There is simply no connection to God, nor is there a successful way of living life in a manner that counts for eternity without a significant understanding of Scripture. And yet it is oft resisted or set aside for another day by God’s people. Learning the Scriptures involves a large measure of “want to” … and of work, diligence, discipline and thinking.

So in our passage today, Paul is telling Timothy that he has one charge or commission that is above all others in his service as a minister/pastor/elder/shepherd – to preach God’s Word. As we would put together a sort of personality profile on Timothy, the picture is one of a more timid and gentle soul than the feisty Apostle Paul. He was a guy who seemed to sometimes need to be a bit “pumped up.”

So Paul is exhorting Timothy to be a two-season preacher, and of course this is not referring to winter and summer or anything of that sort. Rather, it is “in season” and “out of season” … essentially all the time. Clearly there were going to be times when the preaching ministry and church leadership work was going to go well, but others times when it was going to struggle. Through it all, Timothy was to be faithful and diligent in the teaching of the Scriptures – that would be his guide and measure of success, not the current seasonal response.
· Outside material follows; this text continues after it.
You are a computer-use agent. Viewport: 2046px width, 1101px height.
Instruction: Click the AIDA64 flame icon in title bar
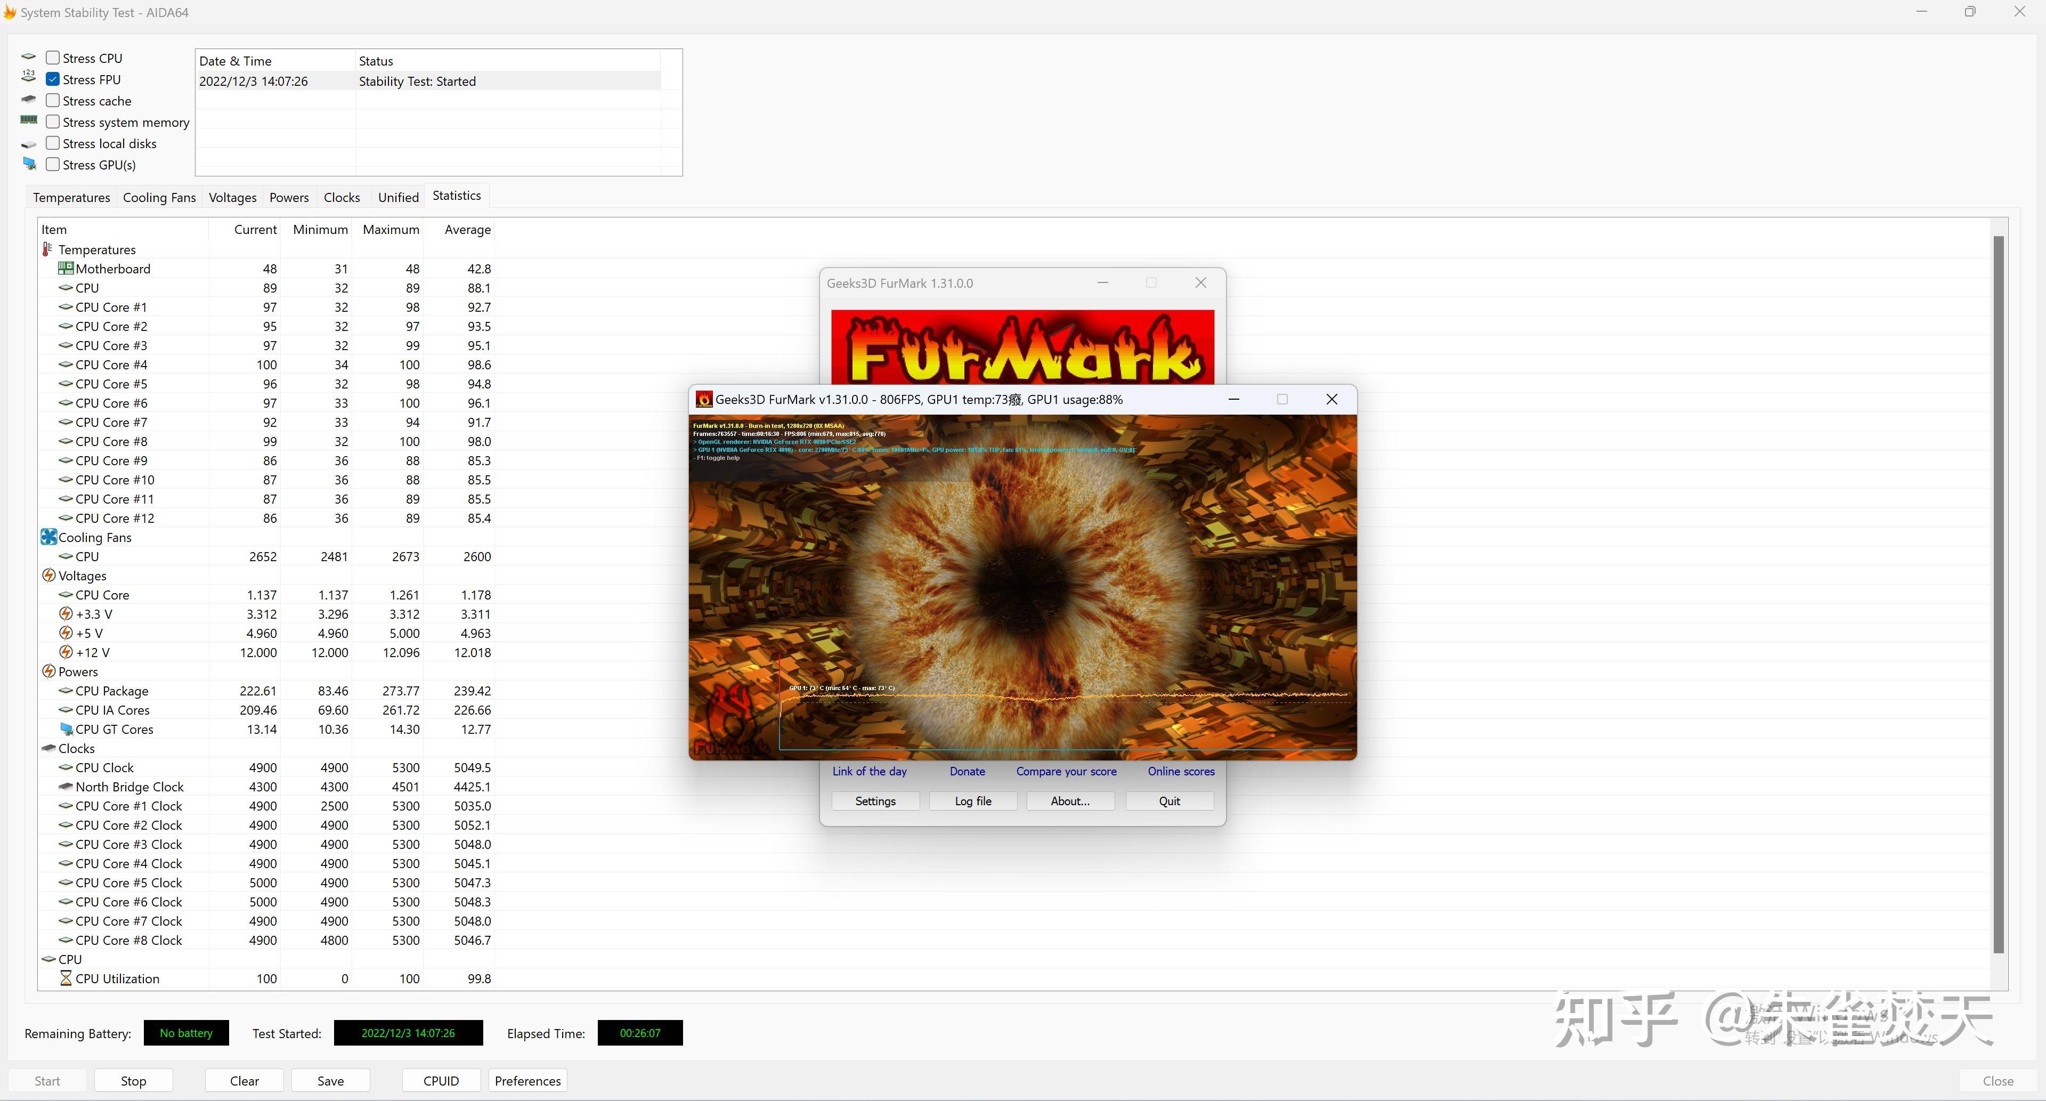(10, 13)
This teaching ministry would at times also feature varied tones. First there is a negative slant that involved reproof and rebuke – often not a natural proclivity for a typical pastor who is by personality frequently a lover of people with a soft heart. But secondly, there was a positive tone – to exhort with gentle patience and instruction.

Let me ask you:  As a general pattern of life, do you enjoy preaching and Bible teaching? Do you enjoy reading Scripture and expositional writings about the Word? Do you have a plan of life that you are executing to be known as a life-long learner of God’s truth? If not, you are being a fool and hurting yourself terribly.

At Tri-State Fellowship, our vision is that we will have a church of people who have such a continual hunger for the Word. And this is the second element of our Pathways Vision statement that we will continue to talk about this week.

2 Timothy 4:1-5

4 In the presence of God and of Christ Jesus, who will judge the living and the dead, and in view of his appearing and his kingdom, I give you this charge: Preach the word; be prepared in season and out of season; correct, rebuke and encourage—with great patience and careful instruction. For the time will come when people will not put up with sound doctrine. Instead, to suit their own desires, they will gather around them a great number of teachers to say what their itching ears want to hear.They will turn their ears away from the truth and turn aside to myths. But you, keep your head in all situations, endure hardship, do the work of an evangelist, discharge all the duties of your ministry.